The Foundation’s Harold Amos Medical Faculty Development Program also recently expanded to include dental school junior faculty.

In addition, we just published a series of synthesis reports on an evaluability assessment of 25 programs around the country that use innovative workforce models to address clinical and community-based barriers to preventive oral health care.

Q: When announcing its November 18 Prevention Summit, the American Dental Association released a statement that said: “We cannot drill, fill and extract our way out of this [oral health] crisis.” What were they trying to tell us?

A: As I mentioned, once you reach the point of filling cavities, a child or adult already has the disease of dental caries. That’s why we need to take an upstream approach to preventing oral health problems before they begin.

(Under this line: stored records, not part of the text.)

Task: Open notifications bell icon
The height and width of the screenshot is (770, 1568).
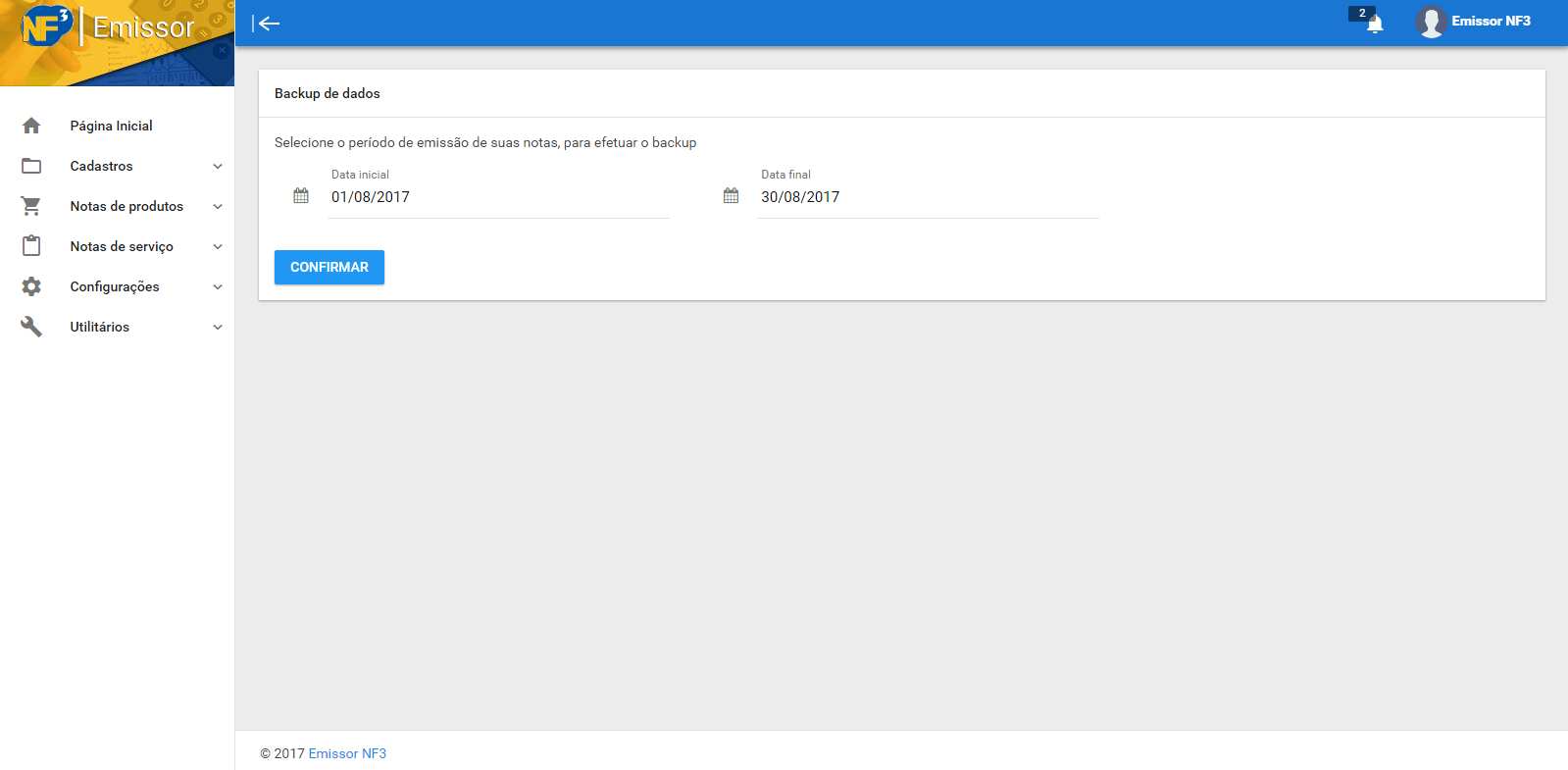Action: (1374, 24)
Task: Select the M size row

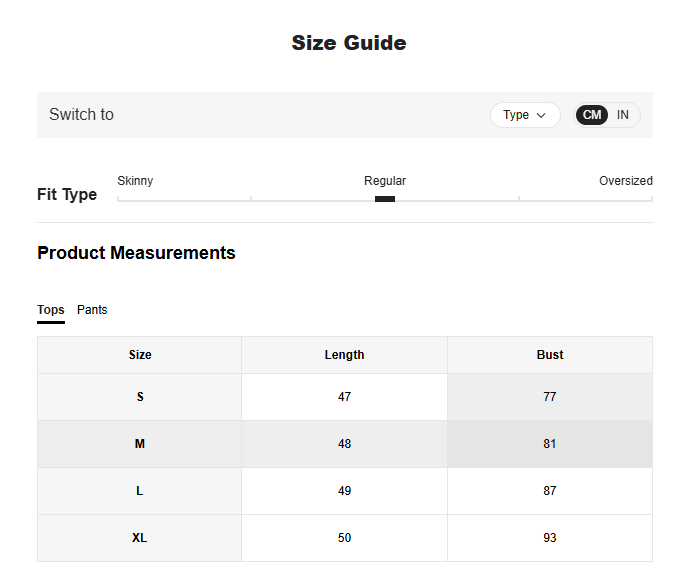Action: coord(140,444)
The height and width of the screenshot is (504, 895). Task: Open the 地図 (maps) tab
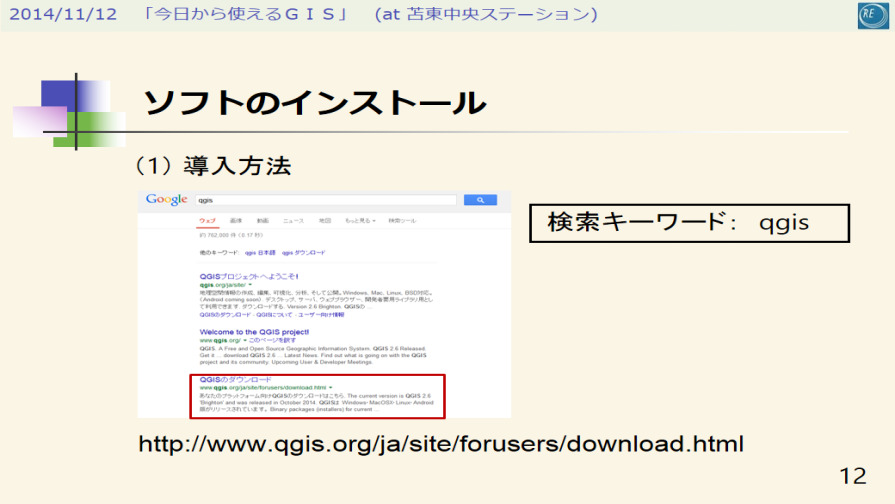pos(325,220)
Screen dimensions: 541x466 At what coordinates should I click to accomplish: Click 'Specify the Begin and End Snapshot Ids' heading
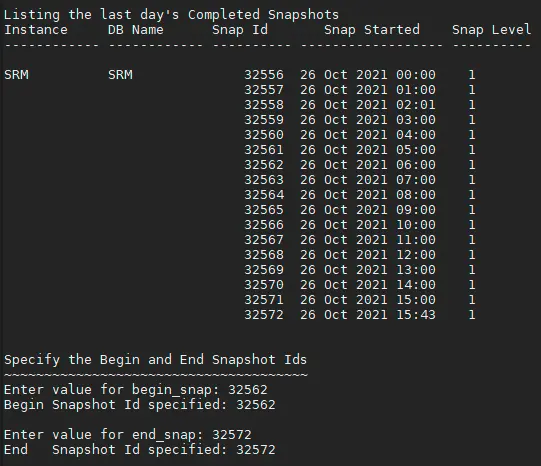pyautogui.click(x=155, y=360)
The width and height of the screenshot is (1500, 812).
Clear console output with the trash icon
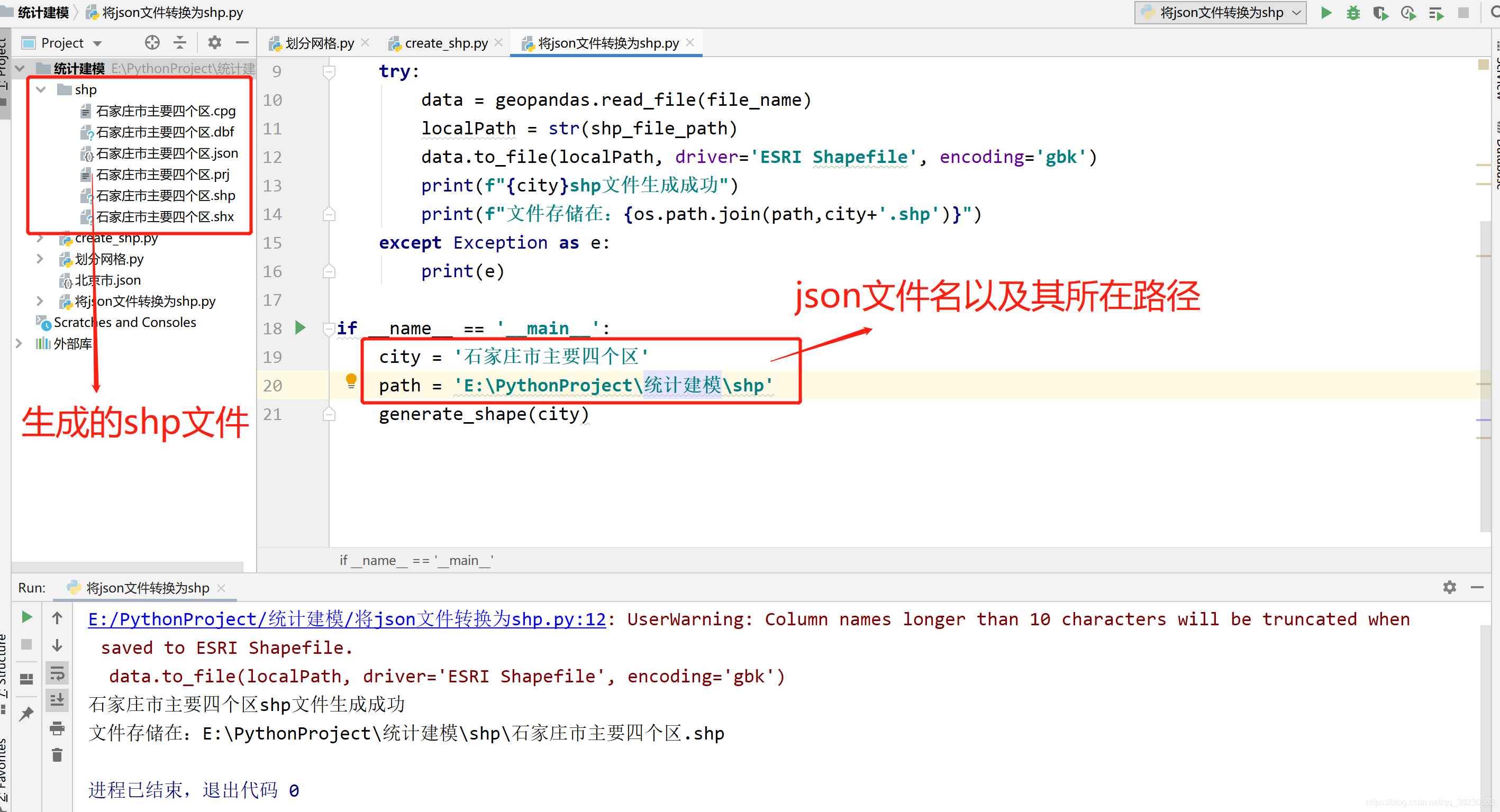(x=57, y=755)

That means comprehensive prevention for a child that includes a healthy diet, good dental hygiene, judicious use of fluoride, and early checkups with a dentist. It also means preventing transmission of disease-causing bacteria, and poor dietary and dental hygiene habits across generations.

But oral health professionals cannot accomplish this alone. Providers, community members, soda manufacturers, policy-makers, and others have to work with us. It takes a village to address the multiple factors that contribute to oral health disease and disparities. As we work toward a culture of health, everyone must keep this fact in mind: Oral health is an essential part of our overall health. It cannot be ignored.